🤖 AI Summary
This work addresses the limitations of conventional video world models, which struggle to support real-time spatial reasoning due to their reliance on sequential frame generation and window-based processing. To overcome this, the authors propose a real-time world model based on single-frame generation, introducing a novel frame-independent generation paradigm. By integrating explicit 3D anchors with an implicit spatial memory mechanism, the model maintains consistent geometric structure and visual fidelity across multiple viewpoints. A three-stage progressive training pipeline adapts a pretrained image diffusion model into a low-latency, controllable frame generator, further accelerated via few-step distillation to enable real-time interactive world simulation on consumer-grade GPUs. The method achieves significantly lower latency and higher efficiency than existing video world models while preserving high-quality rendering.
📝 Abstract
We present InSpatio-WorldFM, an open-source real-time frame model for spatial intelligence.
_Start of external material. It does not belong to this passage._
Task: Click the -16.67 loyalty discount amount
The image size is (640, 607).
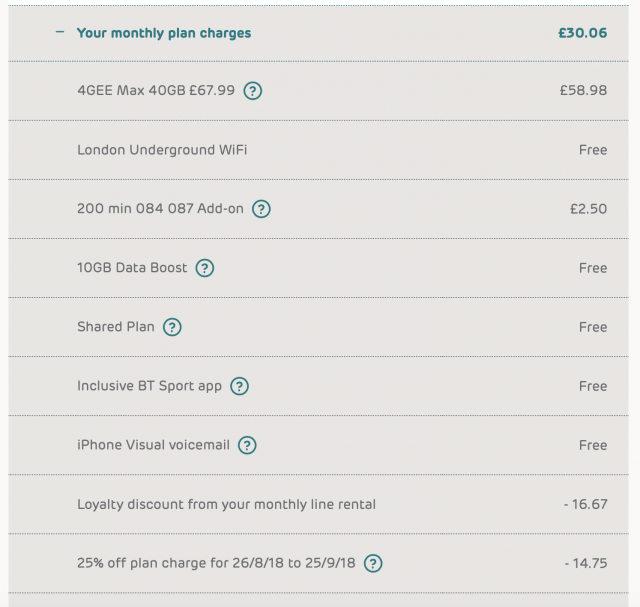Action: click(x=585, y=504)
Unlike video-based world models that rely on sequential frame generation and incur substantial latency due to window-level processing, InSpatio-WorldFM adopts a frame-based paradigm that generates each frame independently, enabling low-latency real-time spatial inference. By enforcing multi-view spatial consistency through explicit 3D anchors and implicit spatial memory, the model preserves global scene geometry while maintaining fine-grained visual details across viewpoint changes. We further introduce a progressive three-stage training pipeline that transforms a pretrained image diffusion model into a controllable frame model and finally into a real-time generator through few-step distillation. Experimental results show that InSpatio-WorldFM achieves strong multi-view consistency while supporting interactive exploration on consumer-grade GPUs, providing an efficient alternative to traditional video-based world models for real-time world simulation.